- Born: Robert Andrew Jason Scott-Lee 29 March 1980 (age 46) Rhyl, Wales, United Kingdom
- Genres: Pop, R&B
- Occupation: Singer
- Instrument: Vocals
- Years active: 2002–present
- Formerly of: 3SL

= Andy Scott-Lee =

British singer (born 1980)

Andy Scott-Lee (born Robert Andrew Jason Scott-Lee; 29 March 1980) is a British singer from Rhyl, Wales. He is the brother of Steps singer Lisa Scott-Lee.

==Career==
===Music===
Scott-Lee was a member of the group 3SL, who had UK top 20 singles with "Take It Easy" and "Touch Me Tease Me" (a Case cover) in 2002. They were signed to Sony (Epic). After the group broke up, Scott-Lee appeared in the second series of Pop Idol, making it to the final seven out of 100,000 entrants. He was also a featured artist on the Pop Idol album and single, which both entered the UK charts at number two as well as performing in the Pop Idol UK arena tour.

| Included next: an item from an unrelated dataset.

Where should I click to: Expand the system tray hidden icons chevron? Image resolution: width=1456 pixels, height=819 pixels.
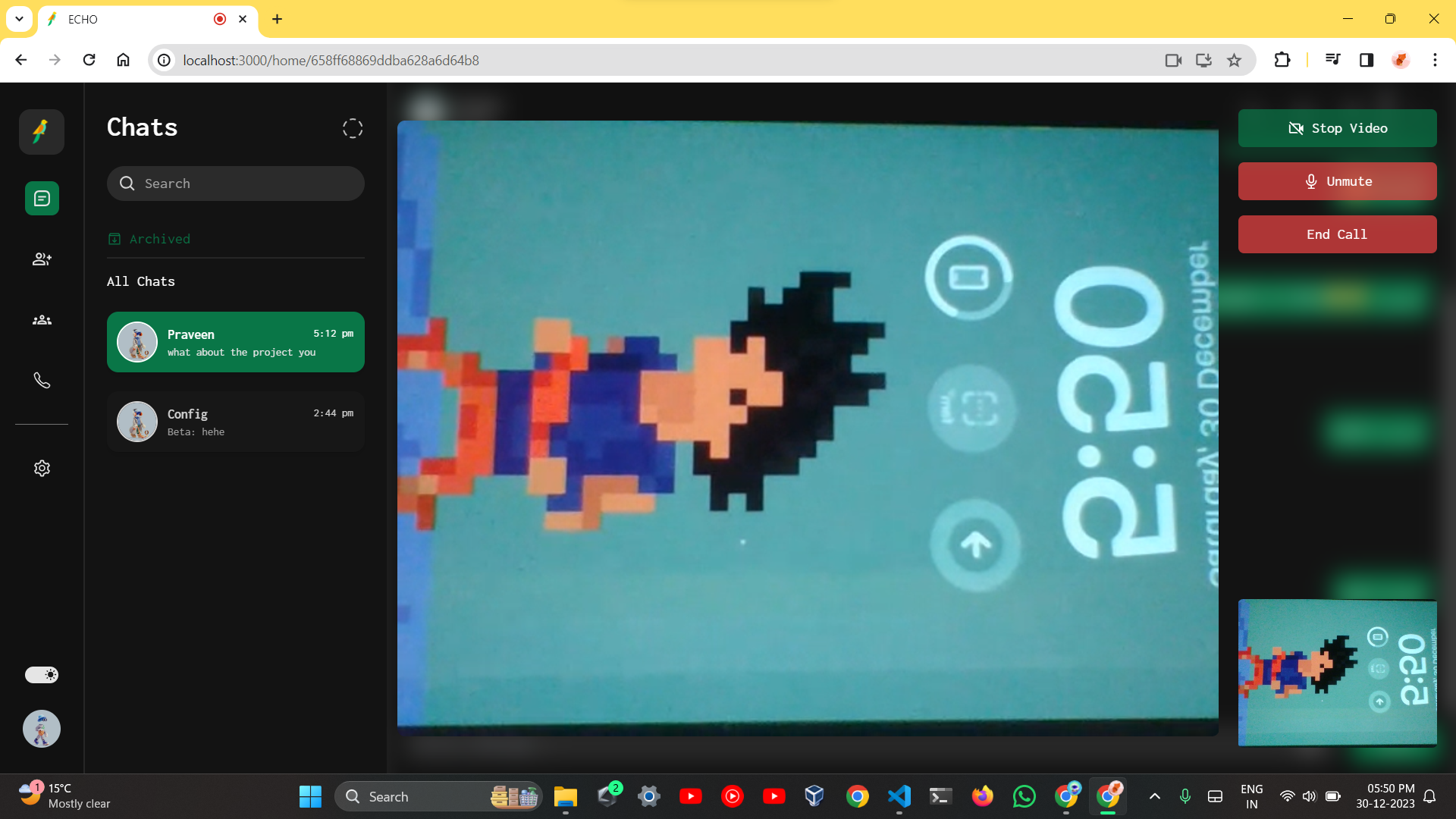[x=1154, y=796]
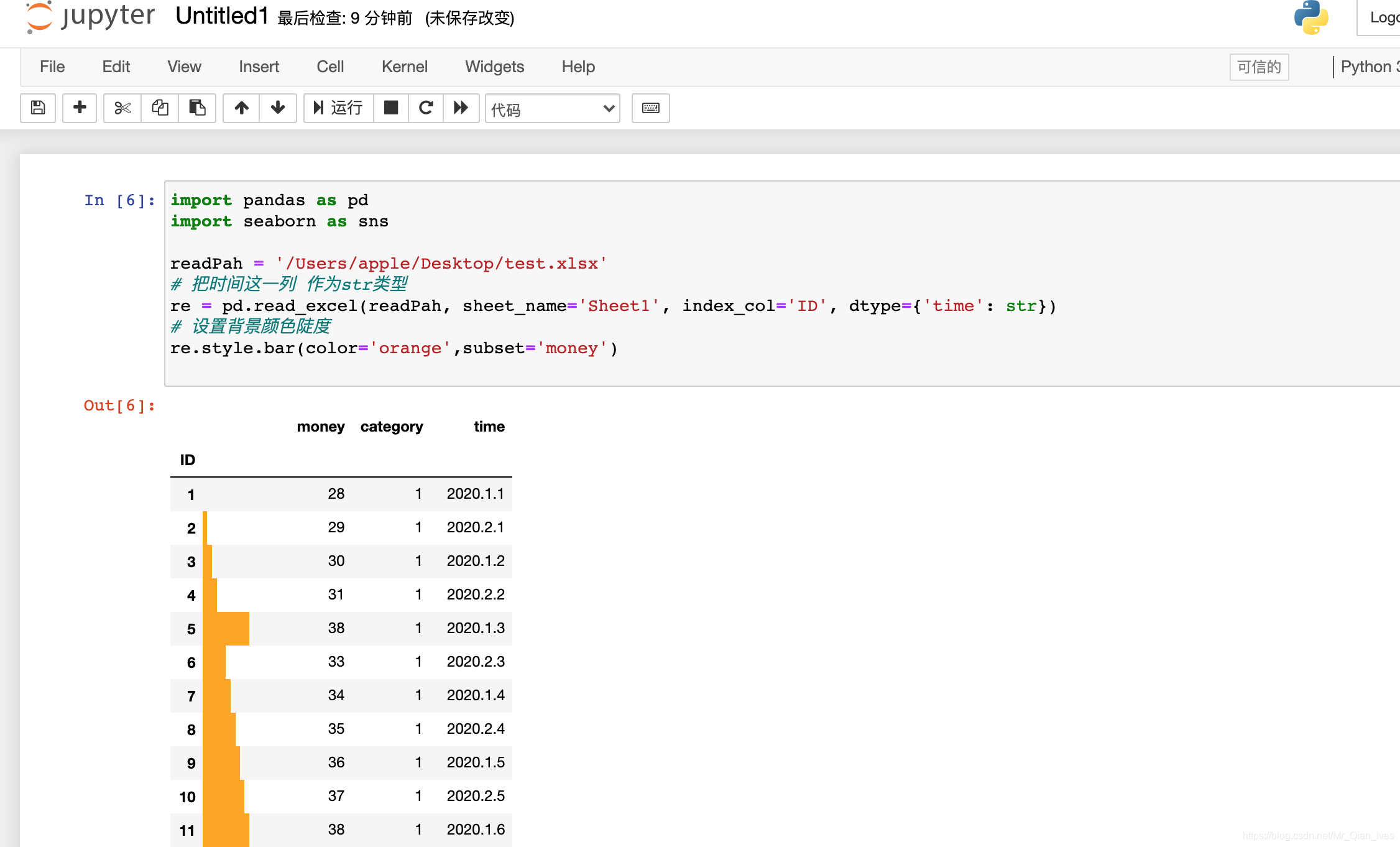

He was also a member of the group G*Mania.

In 2005, Scott-Lee took part in the qualifying rounds to represent the United Kingdom in the 2005 Eurovision Song Contest, where he was up against Javine, Katie Price, Tricolore and Gina G. He sang "Guardian Angel", a song composed by Lee Ryan (from the boyband Blue) and Rob Persaud, and came third.

He released his first solo single "Unforgettable" in 2008. The same year, he was asked to judge and perform at the Miss England Grand Finals.

===Television appearances===
Scott-Lee's other TV appearances have been as a celebrity guest on ITV's The Mint; on the BBC programme Never Mind the Buzzcocks in January 2008; on the Irish singing show You're a Star in February 2008; on series nine of Ant & Dec's Saturday Night Takeaway in 2009 in their sketch "Escape from Takeaway Prison". He has also been seen as part of his sister's MTV reality TV show Totally Scott-Lee.

==Personal life==
He married Michelle Heaton in 2006, they separated in 2008, and later divorced. He later married Lydia Louisa who competed in the 13th series of Big Brother on Channel 5.